── AUSWAHL ──

Die Strafverfolgungs- oder Strafzumessungspraxis unterscheidet nicht nach Merkmalen wie ethnischer Zugehörigkeit, Religion oder Nationalität. Es gibt jedoch Hinweise auf selektive Strafverfolgung, die auch sachfremd, etwa aus politischen Gründen oder wirtschaftlichen Interessen, motiviert sein kann (AA 13.2.2019).

Repressionen Dritter, die sich gezielt gegen bestimmte Personen oder Personengruppen wegen ihrer ethnischen Zugehörigkeit, Religion, Nationalität oder Zugehörigkeit zu einer bestimmten sozialen Gruppe richten, äußern sich hauptsächlich in homophoben, fremdenfeindlichen oder antisemitischen Straftaten, die von Seiten des Staates nur in einer Minderheit der Fälle zufriedenstellend verfolgt und aufgeklärt werden (AA 13.2.2019).

───

KURZE AUFGABE
Geben Sie den Abschnitt zur Strafverfolgungspraxis vollständig und wortgetreu aus. Die Einträge werden hier nicht benötigt.

── GESPEICHERTE EINTRÄGE ──

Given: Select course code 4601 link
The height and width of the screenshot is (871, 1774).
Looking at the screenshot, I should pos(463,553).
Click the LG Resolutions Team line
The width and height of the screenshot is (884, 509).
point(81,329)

───

ERGEBNIS DER ÜBUNG
Die Strafverfolgungs- oder Strafzumessungspraxis unterscheidet nicht nach Merkmalen wie ethnischer Zugehörigkeit, Religion oder Nationalität. Es gibt jedoch Hinweise auf selektive Strafverfolgung, die auch sachfremd, etwa aus politischen Gründen oder wirtschaftlichen Interessen, motiviert sein kann (AA 13.2.2019).

Repressionen Dritter, die sich gezielt gegen bestimmte Personen oder Personengruppen wegen ihrer ethnischen Zugehörigkeit, Religion, Nationalität oder Zugehörigkeit zu einer bestimmten sozialen Gruppe richten, äußern sich hauptsächlich in homophoben, fremdenfeindlichen oder antisemitischen Straftaten, die von Seiten des Staates nur in einer Minderheit der Fälle zufriedenstellend verfolgt und aufgeklärt werden (AA 13.2.2019).